YOUR GOAL: Transcribe exactly the line that contains "Image resolution: width=662" and each line that comes after it in the material, the last line included, and nothing more.

TASK MATERIAL:
※ ※ ※
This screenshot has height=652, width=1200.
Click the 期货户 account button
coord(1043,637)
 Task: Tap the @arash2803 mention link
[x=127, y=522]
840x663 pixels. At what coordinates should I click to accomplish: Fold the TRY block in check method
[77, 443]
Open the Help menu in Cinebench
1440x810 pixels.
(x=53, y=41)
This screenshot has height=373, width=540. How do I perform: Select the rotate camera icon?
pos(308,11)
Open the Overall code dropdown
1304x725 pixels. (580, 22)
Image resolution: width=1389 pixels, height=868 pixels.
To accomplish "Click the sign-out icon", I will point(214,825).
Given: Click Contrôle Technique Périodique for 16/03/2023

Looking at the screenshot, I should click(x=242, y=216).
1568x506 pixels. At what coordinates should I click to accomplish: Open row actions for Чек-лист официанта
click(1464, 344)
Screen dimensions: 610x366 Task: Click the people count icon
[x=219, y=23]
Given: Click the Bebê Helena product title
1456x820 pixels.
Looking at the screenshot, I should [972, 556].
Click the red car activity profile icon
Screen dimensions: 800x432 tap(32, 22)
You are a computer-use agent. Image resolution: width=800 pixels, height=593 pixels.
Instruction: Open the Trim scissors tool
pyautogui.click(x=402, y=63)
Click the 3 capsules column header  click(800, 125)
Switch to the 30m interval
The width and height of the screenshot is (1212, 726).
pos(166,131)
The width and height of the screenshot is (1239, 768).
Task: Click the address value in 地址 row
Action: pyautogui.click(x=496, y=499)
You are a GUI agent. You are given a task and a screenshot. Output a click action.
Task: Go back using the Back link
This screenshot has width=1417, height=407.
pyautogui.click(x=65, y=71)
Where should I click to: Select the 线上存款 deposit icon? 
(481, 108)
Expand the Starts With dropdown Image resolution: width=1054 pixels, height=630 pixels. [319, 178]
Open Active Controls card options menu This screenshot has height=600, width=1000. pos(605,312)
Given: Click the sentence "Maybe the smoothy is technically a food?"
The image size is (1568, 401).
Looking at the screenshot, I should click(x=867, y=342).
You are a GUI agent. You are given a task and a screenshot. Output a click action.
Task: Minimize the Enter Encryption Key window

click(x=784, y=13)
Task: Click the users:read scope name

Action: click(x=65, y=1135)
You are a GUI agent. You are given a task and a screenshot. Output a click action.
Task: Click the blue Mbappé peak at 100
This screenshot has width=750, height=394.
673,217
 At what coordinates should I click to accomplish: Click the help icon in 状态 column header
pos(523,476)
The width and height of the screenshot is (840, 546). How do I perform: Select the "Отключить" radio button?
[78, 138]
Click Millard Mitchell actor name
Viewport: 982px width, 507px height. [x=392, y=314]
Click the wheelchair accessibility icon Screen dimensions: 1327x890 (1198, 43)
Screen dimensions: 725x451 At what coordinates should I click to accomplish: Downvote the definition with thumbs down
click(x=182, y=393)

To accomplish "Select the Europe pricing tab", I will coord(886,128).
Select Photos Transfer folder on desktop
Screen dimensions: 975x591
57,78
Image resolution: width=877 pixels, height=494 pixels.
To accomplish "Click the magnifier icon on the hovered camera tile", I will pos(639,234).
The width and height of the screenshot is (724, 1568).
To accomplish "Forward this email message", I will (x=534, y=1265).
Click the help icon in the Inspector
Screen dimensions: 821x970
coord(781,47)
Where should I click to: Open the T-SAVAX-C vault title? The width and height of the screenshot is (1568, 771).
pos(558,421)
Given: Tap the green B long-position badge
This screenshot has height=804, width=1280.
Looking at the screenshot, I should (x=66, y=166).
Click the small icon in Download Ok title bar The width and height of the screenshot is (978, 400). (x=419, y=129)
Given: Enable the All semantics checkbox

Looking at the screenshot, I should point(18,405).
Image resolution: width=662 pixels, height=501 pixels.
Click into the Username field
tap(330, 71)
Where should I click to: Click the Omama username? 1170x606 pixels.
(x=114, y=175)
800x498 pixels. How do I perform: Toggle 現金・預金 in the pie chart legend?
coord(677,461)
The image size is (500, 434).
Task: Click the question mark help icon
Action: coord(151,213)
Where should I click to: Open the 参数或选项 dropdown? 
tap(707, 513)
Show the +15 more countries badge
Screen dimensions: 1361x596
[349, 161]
※ ※ ※
SOLUTION BELOW:
Image resolution: width=662 pixels, height=501 pixels.
Click into the Username field
tap(330, 71)
Where should I click to: Click the Omama username? 1170x606 pixels.
(x=114, y=175)
800x498 pixels. How do I perform: Toggle 現金・預金 in the pie chart legend?
coord(677,461)
The image size is (500, 434).
Task: Click the question mark help icon
Action: coord(151,213)
Where should I click to: Open the 参数或选项 dropdown? 
tap(707, 513)
Show the +15 more countries badge
Screen dimensions: 1361x596
[349, 161]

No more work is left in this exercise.